Records from a dataset
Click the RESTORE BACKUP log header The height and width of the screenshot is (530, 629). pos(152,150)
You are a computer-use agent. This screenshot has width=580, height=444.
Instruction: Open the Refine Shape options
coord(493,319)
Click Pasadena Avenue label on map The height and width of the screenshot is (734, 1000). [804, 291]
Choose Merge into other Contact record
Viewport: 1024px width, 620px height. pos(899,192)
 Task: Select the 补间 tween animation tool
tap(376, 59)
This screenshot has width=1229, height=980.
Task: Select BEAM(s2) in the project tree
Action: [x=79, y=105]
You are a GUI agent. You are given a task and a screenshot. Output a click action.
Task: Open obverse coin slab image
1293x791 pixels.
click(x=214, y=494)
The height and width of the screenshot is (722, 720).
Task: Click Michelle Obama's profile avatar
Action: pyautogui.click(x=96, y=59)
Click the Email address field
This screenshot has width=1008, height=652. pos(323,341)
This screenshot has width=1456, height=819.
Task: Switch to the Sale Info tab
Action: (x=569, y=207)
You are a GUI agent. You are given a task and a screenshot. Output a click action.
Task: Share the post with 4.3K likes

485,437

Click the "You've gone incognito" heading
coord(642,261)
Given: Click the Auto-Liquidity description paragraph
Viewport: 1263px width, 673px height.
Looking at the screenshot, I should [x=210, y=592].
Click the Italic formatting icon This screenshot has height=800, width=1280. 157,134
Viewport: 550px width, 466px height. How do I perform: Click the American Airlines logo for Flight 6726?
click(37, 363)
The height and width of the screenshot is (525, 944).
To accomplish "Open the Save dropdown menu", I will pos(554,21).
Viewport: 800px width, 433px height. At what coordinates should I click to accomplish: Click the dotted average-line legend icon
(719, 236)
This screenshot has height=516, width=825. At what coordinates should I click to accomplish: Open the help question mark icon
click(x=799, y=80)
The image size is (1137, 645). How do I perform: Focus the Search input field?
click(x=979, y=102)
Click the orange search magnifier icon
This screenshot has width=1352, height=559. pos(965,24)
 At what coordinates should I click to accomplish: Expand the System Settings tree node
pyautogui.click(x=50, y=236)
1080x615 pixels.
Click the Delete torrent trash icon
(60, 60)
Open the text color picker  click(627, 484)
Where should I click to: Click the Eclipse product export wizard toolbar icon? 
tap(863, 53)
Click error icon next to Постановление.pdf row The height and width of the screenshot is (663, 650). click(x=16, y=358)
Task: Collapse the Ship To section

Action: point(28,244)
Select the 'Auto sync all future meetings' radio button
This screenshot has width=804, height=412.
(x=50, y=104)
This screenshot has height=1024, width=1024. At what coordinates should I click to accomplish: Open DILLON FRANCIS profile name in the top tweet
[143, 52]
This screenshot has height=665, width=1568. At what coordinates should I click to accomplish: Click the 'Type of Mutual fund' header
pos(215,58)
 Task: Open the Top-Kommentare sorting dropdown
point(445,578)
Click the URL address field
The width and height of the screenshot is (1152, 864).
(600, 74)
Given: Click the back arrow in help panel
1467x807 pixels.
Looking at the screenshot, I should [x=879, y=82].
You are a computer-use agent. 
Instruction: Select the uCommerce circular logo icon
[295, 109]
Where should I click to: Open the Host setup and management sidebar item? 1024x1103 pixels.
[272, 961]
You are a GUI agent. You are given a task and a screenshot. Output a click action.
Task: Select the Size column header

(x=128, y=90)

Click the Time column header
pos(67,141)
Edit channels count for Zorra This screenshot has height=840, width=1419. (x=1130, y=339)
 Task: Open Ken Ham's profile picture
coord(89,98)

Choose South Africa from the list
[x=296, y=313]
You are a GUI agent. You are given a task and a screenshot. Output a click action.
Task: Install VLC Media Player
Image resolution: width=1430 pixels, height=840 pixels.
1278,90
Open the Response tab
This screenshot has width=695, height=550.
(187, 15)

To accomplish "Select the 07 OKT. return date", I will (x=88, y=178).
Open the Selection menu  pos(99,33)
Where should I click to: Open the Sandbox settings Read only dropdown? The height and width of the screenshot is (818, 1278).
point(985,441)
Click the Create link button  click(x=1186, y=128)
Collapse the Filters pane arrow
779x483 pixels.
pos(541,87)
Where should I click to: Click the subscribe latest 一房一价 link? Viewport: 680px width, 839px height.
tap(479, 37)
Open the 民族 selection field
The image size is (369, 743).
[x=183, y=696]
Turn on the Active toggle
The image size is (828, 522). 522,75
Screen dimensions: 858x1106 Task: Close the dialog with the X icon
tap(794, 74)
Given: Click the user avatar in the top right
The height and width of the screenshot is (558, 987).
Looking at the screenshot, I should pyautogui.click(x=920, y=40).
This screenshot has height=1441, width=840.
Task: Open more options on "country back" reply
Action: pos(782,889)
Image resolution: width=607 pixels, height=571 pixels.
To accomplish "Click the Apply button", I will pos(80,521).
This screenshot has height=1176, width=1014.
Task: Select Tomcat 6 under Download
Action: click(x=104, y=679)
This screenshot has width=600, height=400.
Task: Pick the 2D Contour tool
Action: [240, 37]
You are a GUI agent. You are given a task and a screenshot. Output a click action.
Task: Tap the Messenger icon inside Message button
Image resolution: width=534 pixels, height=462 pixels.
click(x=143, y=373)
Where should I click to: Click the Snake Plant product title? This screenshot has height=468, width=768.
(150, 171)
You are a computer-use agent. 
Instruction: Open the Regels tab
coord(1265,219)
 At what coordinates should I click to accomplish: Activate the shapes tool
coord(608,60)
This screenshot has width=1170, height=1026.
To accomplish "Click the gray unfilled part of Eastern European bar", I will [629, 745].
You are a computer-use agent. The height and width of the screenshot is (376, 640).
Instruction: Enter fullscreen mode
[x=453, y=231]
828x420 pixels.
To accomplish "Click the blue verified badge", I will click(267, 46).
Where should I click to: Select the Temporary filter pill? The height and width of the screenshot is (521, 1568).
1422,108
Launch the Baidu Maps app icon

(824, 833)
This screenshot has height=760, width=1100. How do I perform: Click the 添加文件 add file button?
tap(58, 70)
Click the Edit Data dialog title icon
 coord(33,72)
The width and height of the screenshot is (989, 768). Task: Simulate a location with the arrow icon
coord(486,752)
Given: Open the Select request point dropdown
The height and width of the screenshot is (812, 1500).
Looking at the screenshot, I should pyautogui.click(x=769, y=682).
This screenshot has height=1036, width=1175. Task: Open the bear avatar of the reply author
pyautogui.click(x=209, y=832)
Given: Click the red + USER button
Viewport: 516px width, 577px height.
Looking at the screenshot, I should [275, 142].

*What you should do*
Beginning at the line above with "Click the orange search magnifier icon" and finishing at the line with "Click error icon", return each line exactly and return nothing else.

*Completed task*
Click the orange search magnifier icon
This screenshot has width=1352, height=559. pos(965,24)
 At what coordinates should I click to accomplish: Expand the System Settings tree node
pyautogui.click(x=50, y=236)
1080x615 pixels.
Click the Delete torrent trash icon
(60, 60)
Open the text color picker  click(627, 484)
Where should I click to: Click the Eclipse product export wizard toolbar icon? 
tap(863, 53)
Click error icon next to Постановление.pdf row The height and width of the screenshot is (663, 650). click(x=16, y=358)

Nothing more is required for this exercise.